Music activities for children and Hungarian language classes - these are just some of the programs offered by the 'Budapest Helps!' community centre. Set up by the municipality of Budapest together with the International Organization for Migration and the UNHCR, it aims to help refugees integrate into Hungarian society.

The hub was set up a year ago after the Russian war in Ukraine forced thousands of Ukrainians to flee their homes. The Center says it served almost 12,000 people since it opened its doors and has become a key platform for information, social inclusion activities, and most importantly – community.

These people arrived in a foreign country, where they knew no one and had to find their place and build their new life. That's what we're trying to help them do, finding their new place, their new goals in their new life.
Ernő Simon
UNHCR Spokesperson in Hungary

Although Hungary has not joined other EU states in giving Ukraine military support it offers humanitarian aid, 'Budapest Helps!'  aims to provide humanitarian aid at a local level.

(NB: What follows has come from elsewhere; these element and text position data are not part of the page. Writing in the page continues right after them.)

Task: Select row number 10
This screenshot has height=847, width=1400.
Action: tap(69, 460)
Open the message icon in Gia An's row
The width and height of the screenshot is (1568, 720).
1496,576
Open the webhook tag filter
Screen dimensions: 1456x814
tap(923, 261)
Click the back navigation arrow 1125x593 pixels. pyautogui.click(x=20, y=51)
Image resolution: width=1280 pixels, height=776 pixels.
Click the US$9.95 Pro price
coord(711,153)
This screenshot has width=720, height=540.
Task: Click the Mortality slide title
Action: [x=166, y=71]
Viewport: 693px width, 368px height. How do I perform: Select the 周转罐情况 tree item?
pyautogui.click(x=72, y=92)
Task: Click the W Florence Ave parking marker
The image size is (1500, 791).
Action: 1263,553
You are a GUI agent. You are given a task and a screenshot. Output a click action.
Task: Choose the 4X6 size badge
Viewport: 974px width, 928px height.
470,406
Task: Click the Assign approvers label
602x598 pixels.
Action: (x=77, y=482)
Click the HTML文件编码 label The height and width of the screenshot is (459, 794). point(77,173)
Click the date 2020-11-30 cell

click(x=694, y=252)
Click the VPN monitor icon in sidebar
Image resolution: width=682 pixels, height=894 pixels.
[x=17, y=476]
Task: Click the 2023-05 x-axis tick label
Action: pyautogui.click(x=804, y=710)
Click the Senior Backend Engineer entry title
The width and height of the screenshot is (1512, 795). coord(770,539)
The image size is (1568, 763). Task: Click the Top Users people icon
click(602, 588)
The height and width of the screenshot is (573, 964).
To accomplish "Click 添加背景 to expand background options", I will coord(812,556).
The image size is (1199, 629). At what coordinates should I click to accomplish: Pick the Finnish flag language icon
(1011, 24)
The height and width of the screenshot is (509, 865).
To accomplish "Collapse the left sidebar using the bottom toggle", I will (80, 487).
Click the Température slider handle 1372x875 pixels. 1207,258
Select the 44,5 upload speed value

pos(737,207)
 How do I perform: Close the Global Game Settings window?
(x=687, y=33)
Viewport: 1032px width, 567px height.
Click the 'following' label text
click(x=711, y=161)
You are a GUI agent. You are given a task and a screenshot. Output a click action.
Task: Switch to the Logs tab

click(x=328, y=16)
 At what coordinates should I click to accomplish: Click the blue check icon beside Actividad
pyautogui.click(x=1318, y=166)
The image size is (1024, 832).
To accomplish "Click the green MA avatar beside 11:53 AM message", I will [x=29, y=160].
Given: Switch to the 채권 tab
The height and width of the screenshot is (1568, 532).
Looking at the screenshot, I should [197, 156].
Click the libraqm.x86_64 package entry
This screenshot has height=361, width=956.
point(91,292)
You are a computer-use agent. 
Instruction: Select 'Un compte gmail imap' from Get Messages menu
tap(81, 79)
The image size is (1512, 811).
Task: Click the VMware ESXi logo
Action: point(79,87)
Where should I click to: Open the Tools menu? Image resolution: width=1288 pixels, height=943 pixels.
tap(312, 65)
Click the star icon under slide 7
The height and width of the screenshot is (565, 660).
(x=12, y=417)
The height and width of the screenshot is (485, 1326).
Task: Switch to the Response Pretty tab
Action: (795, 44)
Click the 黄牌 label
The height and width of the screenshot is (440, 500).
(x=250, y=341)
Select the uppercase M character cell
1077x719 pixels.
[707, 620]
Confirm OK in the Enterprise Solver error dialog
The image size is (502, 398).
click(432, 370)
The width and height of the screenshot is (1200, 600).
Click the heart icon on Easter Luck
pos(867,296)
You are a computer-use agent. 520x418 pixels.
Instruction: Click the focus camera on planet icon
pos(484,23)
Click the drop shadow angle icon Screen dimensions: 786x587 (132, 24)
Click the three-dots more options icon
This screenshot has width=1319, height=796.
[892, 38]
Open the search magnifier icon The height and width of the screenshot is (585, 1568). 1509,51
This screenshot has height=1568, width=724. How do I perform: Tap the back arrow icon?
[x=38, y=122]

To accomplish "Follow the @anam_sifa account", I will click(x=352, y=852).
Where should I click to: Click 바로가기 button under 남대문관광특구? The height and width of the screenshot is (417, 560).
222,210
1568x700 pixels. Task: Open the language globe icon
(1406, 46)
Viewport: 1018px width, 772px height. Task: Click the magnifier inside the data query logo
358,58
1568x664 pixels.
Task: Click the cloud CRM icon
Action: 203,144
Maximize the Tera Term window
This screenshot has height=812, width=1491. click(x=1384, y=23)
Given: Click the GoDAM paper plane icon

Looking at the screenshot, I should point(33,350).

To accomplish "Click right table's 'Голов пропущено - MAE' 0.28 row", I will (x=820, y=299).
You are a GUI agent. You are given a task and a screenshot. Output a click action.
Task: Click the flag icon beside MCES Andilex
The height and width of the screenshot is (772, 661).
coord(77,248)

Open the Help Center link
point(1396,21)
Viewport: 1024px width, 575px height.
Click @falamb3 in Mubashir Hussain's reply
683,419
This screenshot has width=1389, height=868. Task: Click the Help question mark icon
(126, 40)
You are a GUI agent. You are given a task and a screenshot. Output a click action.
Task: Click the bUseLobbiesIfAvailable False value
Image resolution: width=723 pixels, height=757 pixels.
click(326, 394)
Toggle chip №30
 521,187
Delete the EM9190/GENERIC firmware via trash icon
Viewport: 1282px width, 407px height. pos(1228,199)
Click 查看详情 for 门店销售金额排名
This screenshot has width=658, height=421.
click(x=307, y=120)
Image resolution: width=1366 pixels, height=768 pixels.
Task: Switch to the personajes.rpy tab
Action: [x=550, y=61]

It offers guidance and support with access to social services like education, health care, the job market, financial support, accommodation, housing and mental health services for both adults and children. 

“This Center marks the success of a common vision and initiative between civil society and local authorities, national and international partners and the refugee community and the citizens who have welcomed them with open arms,” said Muriel Tschopp, UNHCR acting Representative for Central Europe. 

The work of the centre has been supported by the US State Department's Bureau of Population, Refugees and Migration (PRM), the Norwegian Ministry of Foreign Affairs and the Japanese and Swedish governments.